→ What this task involves:
Output every record below exactly.
-------- Records provided
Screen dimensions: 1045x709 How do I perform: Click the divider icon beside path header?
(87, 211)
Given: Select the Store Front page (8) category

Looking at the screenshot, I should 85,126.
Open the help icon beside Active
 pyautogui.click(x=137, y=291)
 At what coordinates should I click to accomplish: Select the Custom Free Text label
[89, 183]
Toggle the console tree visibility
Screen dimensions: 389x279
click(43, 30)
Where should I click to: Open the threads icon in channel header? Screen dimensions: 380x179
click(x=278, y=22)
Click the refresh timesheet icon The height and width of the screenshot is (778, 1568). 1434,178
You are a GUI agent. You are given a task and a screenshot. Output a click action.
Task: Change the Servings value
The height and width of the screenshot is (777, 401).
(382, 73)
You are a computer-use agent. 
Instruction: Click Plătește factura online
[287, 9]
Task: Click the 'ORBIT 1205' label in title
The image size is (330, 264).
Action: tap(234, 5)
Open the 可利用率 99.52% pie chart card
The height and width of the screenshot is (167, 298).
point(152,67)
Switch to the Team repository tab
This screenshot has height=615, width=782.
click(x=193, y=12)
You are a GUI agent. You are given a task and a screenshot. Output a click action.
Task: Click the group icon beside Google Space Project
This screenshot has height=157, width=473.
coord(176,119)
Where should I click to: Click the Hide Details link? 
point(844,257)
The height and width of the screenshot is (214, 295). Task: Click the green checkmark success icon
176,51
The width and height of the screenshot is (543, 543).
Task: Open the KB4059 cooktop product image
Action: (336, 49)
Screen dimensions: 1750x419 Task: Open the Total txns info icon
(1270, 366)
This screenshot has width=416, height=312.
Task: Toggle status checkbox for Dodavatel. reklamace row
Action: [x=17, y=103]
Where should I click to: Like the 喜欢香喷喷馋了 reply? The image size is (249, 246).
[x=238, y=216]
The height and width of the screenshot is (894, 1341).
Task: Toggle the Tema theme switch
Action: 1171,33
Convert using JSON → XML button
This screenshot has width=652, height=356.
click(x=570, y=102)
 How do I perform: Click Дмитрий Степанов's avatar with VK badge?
----------------
→ Output for this task:
Screen dimensions: 1045x709 How do I perform: Click the divider icon beside path header?
(87, 211)
Given: Select the Store Front page (8) category

Looking at the screenshot, I should 85,126.
Open the help icon beside Active
 pyautogui.click(x=137, y=291)
 At what coordinates should I click to accomplish: Select the Custom Free Text label
[89, 183]
Toggle the console tree visibility
Screen dimensions: 389x279
click(43, 30)
Where should I click to: Open the threads icon in channel header? Screen dimensions: 380x179
click(x=278, y=22)
Click the refresh timesheet icon The height and width of the screenshot is (778, 1568). 1434,178
You are a GUI agent. You are given a task and a screenshot. Output a click action.
Task: Change the Servings value
The height and width of the screenshot is (777, 401).
(382, 73)
You are a computer-use agent. 
Instruction: Click Plătește factura online
[287, 9]
Task: Click the 'ORBIT 1205' label in title
The image size is (330, 264).
Action: tap(234, 5)
Open the 可利用率 99.52% pie chart card
The height and width of the screenshot is (167, 298).
point(152,67)
Switch to the Team repository tab
This screenshot has height=615, width=782.
click(x=193, y=12)
You are a GUI agent. You are given a task and a screenshot. Output a click action.
Task: Click the group icon beside Google Space Project
This screenshot has height=157, width=473.
coord(176,119)
Where should I click to: Click the Hide Details link? 
point(844,257)
The height and width of the screenshot is (214, 295). Task: Click the green checkmark success icon
176,51
The width and height of the screenshot is (543, 543).
Task: Open the KB4059 cooktop product image
Action: (336, 49)
Screen dimensions: 1750x419 Task: Open the Total txns info icon
(1270, 366)
This screenshot has width=416, height=312.
Task: Toggle status checkbox for Dodavatel. reklamace row
Action: [x=17, y=103]
Where should I click to: Like the 喜欢香喷喷馋了 reply? The image size is (249, 246).
[x=238, y=216]
The height and width of the screenshot is (894, 1341).
Task: Toggle the Tema theme switch
Action: 1171,33
Convert using JSON → XML button
This screenshot has width=652, height=356.
click(x=570, y=102)
 How do I perform: Click Дмитрий Степанов's avatar with VK badge?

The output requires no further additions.